**Do this:** Render the data below as a numbered list, omitting any blank lines.

—————

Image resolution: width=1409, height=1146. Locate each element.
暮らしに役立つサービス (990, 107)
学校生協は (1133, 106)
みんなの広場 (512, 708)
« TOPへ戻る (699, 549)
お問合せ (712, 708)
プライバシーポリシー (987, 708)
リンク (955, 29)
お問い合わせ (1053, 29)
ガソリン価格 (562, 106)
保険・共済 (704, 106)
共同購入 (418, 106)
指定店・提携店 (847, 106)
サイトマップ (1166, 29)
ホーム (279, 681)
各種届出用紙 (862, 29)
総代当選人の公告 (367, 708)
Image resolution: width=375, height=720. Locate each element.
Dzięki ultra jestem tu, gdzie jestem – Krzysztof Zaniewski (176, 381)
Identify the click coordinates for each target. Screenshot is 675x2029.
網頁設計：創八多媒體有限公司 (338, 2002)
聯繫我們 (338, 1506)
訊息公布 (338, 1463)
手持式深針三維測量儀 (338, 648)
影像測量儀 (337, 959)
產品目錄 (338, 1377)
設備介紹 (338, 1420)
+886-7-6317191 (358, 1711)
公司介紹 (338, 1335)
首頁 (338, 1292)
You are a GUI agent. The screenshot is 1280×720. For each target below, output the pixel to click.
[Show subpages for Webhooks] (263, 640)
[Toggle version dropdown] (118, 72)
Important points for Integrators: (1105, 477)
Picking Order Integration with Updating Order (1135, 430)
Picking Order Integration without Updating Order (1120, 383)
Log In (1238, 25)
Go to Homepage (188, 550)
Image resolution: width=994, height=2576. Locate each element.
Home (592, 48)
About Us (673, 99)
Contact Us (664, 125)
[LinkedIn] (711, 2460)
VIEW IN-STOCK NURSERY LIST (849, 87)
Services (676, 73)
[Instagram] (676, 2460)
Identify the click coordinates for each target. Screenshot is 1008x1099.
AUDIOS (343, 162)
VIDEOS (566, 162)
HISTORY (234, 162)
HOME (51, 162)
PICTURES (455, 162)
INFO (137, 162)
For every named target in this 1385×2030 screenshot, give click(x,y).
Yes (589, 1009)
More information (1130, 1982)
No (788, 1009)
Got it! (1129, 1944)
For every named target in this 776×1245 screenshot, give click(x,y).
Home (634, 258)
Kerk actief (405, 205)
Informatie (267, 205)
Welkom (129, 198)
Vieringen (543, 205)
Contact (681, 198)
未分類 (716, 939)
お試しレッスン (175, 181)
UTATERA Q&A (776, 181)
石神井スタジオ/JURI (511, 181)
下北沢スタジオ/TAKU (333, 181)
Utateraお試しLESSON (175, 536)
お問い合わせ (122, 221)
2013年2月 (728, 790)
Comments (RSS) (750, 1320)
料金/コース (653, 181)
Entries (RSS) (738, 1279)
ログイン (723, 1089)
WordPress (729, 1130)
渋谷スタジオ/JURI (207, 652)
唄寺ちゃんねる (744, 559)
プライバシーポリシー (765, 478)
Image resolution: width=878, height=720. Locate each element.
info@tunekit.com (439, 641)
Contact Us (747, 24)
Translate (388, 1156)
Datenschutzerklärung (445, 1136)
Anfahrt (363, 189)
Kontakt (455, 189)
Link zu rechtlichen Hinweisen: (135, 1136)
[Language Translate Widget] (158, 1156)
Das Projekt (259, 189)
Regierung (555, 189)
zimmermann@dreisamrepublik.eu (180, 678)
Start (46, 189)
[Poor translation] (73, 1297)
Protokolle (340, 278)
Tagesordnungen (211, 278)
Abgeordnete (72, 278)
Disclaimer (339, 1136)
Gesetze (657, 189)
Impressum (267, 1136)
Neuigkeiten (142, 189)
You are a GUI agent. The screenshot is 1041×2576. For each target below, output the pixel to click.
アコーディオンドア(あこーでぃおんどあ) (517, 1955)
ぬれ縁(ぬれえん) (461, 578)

—————

**Task solution:**
1. Image resolution: width=1409, height=1146. Locate each element.
2. 暮らしに役立つサービス (990, 107)
3. 学校生協は (1133, 106)
4. みんなの広場 (512, 708)
5. « TOPへ戻る (699, 549)
6. お問合せ (712, 708)
7. プライバシーポリシー (987, 708)
8. リンク (955, 29)
9. お問い合わせ (1053, 29)
10. ガソリン価格 (562, 106)
11. 保険・共済 (704, 106)
12. 共同購入 (418, 106)
13. 指定店・提携店 (847, 106)
14. サイトマップ (1166, 29)
15. ホーム (279, 681)
16. 各種届出用紙 (862, 29)
17. 総代当選人の公告 (367, 708)
18. Image resolution: width=375, height=720. Locate each element.
19. Dzięki ultra jestem tu, gdzie jestem – Krzysztof Zaniewski (176, 381)
20. Identify the click coordinates for each target. Screenshot is 675x2029.
21. 網頁設計：創八多媒體有限公司 (338, 2002)
22. 聯繫我們 (338, 1506)
23. 訊息公布 (338, 1463)
24. 手持式深針三維測量儀 (338, 648)
25. 影像測量儀 (337, 959)
26. 產品目錄 (338, 1377)
27. 設備介紹 (338, 1420)
28. +886-7-6317191 (358, 1711)
29. 公司介紹 (338, 1335)
30. 首頁 (338, 1292)
31. You are a GUI agent. The screenshot is 1280×720. For each target below, output the pixel to click.
32. [Show subpages for Webhooks] (263, 640)
33. [Toggle version dropdown] (118, 72)
34. Important points for Integrators: (1105, 477)
35. Picking Order Integration with Updating Order (1135, 430)
36. Picking Order Integration without Updating Order (1120, 383)
37. Log In (1238, 25)
38. Go to Homepage (188, 550)
39. Image resolution: width=994, height=2576. Locate each element.
40. Home (592, 48)
41. About Us (673, 99)
42. Contact Us (664, 125)
43. [LinkedIn] (711, 2460)
44. VIEW IN-STOCK NURSERY LIST (849, 87)
45. Services (676, 73)
46. [Instagram] (676, 2460)
47. Identify the click coordinates for each target. Screenshot is 1008x1099.
48. AUDIOS (343, 162)
49. VIDEOS (566, 162)
50. HISTORY (234, 162)
51. HOME (51, 162)
52. PICTURES (455, 162)
53. INFO (137, 162)
54. For every named target in this 1385×2030 screenshot, give click(x,y).
55. Yes (589, 1009)
56. More information (1130, 1982)
57. No (788, 1009)
58. Got it! (1129, 1944)
59. For every named target in this 776×1245 screenshot, give click(x,y).
60. Home (634, 258)
61. Kerk actief (405, 205)
62. Informatie (267, 205)
63. Welkom (129, 198)
64. Vieringen (543, 205)
65. Contact (681, 198)
66. 未分類 (716, 939)
67. お試しレッスン (175, 181)
68. UTATERA Q&A (776, 181)
69. 石神井スタジオ/JURI (511, 181)
70. 下北沢スタジオ/TAKU (333, 181)
71. Utateraお試しLESSON (175, 536)
72. お問い合わせ (122, 221)
73. 2013年2月 (728, 790)
74. Comments (RSS) (750, 1320)
75. 料金/コース (653, 181)
76. Entries (RSS) (738, 1279)
77. ログイン (723, 1089)
78. WordPress (729, 1130)
79. 渋谷スタジオ/JURI (207, 652)
80. 唄寺ちゃんねる (744, 559)
81. プライバシーポリシー (765, 478)
82. Image resolution: width=878, height=720. Locate each element.
83. info@tunekit.com (439, 641)
84. Contact Us (747, 24)
85. Translate (388, 1156)
86. Datenschutzerklärung (445, 1136)
87. Anfahrt (363, 189)
88. Kontakt (455, 189)
89. Link zu rechtlichen Hinweisen: (135, 1136)
90. [Language Translate Widget] (158, 1156)
91. Das Projekt (259, 189)
92. Regierung (555, 189)
93. zimmermann@dreisamrepublik.eu (180, 678)
94. Start (46, 189)
95. [Poor translation] (73, 1297)
96. Protokolle (340, 278)
97. Tagesordnungen (211, 278)
98. Abgeordnete (72, 278)
99. Disclaimer (339, 1136)
100. Gesetze (657, 189)
101. Impressum (267, 1136)
102. Neuigkeiten (142, 189)
103. You are a GUI agent. The screenshot is 1041×2576. For each target below, output the pixel to click.
104. アコーディオンドア(あこーでぃおんどあ) (517, 1955)
105. ぬれ縁(ぬれえん) (461, 578)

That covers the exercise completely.